Anselm Grün: Führen heißt Dienen

Wirtschaft und Glauben verknüpft Anselm Grün. Er war 36 Jahre lang Cellerar, also wirtschaftlicher Leiter im Kloster. Diese Tätigkeit versteht er als eine Form weltlicher Seelsorge, dafür zu sorgen, dass Menschen gerne arbeiten, denn wenn sie acht Stunden in einer heilsamen Atmosphäre sind, dann ist das ein Dienst an den Menschen.

Vatican News: Weltliche Seelsorge ist ein schönes Stichwort. Was ist Ihr Tipp für die Führungskräfte?

Pater Anselm Grün im Interview

Anselm Grün: Das wichtige ist, den Menschen etwas zuzutrauen. Führen heißt dienen. Das verlangt, dass ich die Menschen nicht auspresse, sondern dass ich hineinmeditiere, was braucht dieser Mensch, wie kommt das, was in ihm steckt zum Leben? So diene ich den Menschen und auch der Firma, denn wenn das Leben in den Menschen fließt, ist das für alle ein Segen.
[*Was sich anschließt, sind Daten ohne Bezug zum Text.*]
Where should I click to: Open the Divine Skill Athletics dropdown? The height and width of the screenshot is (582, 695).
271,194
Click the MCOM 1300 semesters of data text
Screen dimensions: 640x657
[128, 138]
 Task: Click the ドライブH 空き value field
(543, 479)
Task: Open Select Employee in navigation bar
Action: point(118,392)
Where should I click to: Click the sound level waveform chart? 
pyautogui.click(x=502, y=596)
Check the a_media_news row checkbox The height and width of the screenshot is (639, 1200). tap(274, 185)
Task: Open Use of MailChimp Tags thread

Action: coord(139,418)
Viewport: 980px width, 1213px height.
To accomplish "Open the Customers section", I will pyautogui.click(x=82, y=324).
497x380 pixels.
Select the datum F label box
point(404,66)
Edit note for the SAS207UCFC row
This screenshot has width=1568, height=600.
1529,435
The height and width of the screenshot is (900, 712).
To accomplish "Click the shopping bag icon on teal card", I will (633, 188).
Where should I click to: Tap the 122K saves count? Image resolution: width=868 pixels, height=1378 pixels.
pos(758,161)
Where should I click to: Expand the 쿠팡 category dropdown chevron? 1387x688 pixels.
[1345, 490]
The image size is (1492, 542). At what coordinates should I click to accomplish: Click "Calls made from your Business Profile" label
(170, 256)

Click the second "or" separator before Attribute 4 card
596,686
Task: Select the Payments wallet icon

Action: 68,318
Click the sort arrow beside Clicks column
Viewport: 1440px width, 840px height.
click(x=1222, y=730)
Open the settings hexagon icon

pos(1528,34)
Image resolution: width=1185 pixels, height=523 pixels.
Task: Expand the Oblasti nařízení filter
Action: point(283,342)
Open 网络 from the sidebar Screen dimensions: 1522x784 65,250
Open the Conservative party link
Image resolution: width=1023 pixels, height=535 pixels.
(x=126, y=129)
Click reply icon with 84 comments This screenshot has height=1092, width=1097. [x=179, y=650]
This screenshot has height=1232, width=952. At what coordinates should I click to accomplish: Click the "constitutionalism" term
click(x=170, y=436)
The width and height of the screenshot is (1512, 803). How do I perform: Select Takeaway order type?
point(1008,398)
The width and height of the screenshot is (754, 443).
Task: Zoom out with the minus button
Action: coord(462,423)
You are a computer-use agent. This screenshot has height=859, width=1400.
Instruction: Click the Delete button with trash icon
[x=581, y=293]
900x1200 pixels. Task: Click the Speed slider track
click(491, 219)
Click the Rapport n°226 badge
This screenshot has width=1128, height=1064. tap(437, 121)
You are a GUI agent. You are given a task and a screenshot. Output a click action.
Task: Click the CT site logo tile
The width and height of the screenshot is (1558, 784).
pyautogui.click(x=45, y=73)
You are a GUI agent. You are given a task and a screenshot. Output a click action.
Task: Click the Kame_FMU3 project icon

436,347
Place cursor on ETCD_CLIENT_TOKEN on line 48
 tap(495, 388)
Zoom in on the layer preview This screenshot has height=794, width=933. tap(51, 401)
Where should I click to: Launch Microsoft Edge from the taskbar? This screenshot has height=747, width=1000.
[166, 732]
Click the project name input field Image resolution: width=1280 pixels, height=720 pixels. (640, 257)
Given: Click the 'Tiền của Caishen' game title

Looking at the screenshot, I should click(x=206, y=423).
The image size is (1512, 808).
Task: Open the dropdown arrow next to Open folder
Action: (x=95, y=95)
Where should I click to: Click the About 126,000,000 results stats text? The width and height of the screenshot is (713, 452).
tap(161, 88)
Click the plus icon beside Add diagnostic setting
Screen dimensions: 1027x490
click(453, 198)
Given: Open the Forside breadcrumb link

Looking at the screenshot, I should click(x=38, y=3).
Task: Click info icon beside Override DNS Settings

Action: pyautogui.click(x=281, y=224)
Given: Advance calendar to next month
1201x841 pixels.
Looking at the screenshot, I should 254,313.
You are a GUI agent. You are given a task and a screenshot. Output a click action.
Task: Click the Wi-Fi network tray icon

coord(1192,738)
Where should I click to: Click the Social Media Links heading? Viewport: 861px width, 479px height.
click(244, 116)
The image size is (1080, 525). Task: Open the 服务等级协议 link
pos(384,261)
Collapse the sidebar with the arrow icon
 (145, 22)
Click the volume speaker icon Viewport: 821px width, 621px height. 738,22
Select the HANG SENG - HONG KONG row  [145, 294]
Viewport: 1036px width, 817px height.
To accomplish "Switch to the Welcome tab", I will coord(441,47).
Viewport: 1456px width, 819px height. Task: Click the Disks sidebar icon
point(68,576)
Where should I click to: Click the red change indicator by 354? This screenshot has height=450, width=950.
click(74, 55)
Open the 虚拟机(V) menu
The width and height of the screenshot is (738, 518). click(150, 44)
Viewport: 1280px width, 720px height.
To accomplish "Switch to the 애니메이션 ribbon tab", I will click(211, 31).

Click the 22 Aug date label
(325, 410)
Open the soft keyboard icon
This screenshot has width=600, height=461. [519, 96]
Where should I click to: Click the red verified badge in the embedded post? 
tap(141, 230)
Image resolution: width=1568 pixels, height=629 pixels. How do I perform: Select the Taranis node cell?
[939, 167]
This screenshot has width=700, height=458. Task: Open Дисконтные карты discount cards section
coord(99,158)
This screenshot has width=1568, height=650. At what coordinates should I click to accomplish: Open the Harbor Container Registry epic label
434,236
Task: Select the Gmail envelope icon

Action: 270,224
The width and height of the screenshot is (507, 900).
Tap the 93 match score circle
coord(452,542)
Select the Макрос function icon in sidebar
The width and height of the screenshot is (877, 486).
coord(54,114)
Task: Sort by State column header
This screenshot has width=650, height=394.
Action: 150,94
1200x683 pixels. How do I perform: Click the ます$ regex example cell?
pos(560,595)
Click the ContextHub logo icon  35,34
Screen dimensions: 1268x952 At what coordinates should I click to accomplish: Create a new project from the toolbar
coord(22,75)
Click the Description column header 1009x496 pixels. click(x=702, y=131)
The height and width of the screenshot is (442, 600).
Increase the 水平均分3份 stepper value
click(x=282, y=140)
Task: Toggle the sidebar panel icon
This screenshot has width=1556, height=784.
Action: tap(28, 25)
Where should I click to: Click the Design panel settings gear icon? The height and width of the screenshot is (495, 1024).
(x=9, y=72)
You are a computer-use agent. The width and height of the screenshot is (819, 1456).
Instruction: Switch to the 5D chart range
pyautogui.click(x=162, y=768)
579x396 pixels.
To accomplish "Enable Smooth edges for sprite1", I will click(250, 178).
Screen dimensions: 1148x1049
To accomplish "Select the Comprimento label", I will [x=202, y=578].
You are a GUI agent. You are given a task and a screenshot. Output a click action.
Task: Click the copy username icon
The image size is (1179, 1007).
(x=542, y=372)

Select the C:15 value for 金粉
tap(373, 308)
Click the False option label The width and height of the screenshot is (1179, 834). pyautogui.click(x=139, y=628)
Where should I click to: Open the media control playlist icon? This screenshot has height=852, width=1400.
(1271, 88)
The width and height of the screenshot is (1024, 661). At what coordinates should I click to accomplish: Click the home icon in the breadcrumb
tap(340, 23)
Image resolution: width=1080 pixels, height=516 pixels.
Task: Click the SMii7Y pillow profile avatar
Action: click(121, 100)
Vatican News: Wie gelingt das?

Anselm Grün: Das hängt von mir selbst ab, mit allen meinen Schattenseiten. Nur wer sich selbst erkennt und annimmt, kann auch Vertrauen ausstrahlen. Der heilige Benedikt verlangt vom Cellerar, dass er Sapiens ist, das kommt vom Schmecken. Jemand, der sich selbst schmecken kann, von dem geht dann auch ein guter Geschmack aus.

Vatican News: Wie kann der Glaube helfen?

Anselm Grün: Der Glaube hilft im Umgang mit anderen. Wir glauben, dass im anderen ein guter Kern ist, Christen sind Geschwister, jeder hat eine unantastbare Würde.

Vatican News: Wie sieht es aus mit Machtstruktur, Führung und Führungsqualitäten in der Kirche, Ihrer Meinung nach?

Anselm Grün: Die Priester haben ja Theologie studiert, aber das bedeutet, dass ich Seelsorger bin, Führung will gelernt sein, Verantwortung zu übernehmen, klar mit Konflikten umzugehen. In der Kirche ist es oft üblich, Konflikte unter den Tisch zu kehren, wir wollen lieber Harmonie, aber harmonisieren löst die Konflikte nicht, sondern die kommen dann irgendwo anders durch. Es braucht also in der Kirche einen Lernprozess des Führens. Ein Bischof ist auch eine Führungskraft, die auch Regeln des Führens beherzigen sollte.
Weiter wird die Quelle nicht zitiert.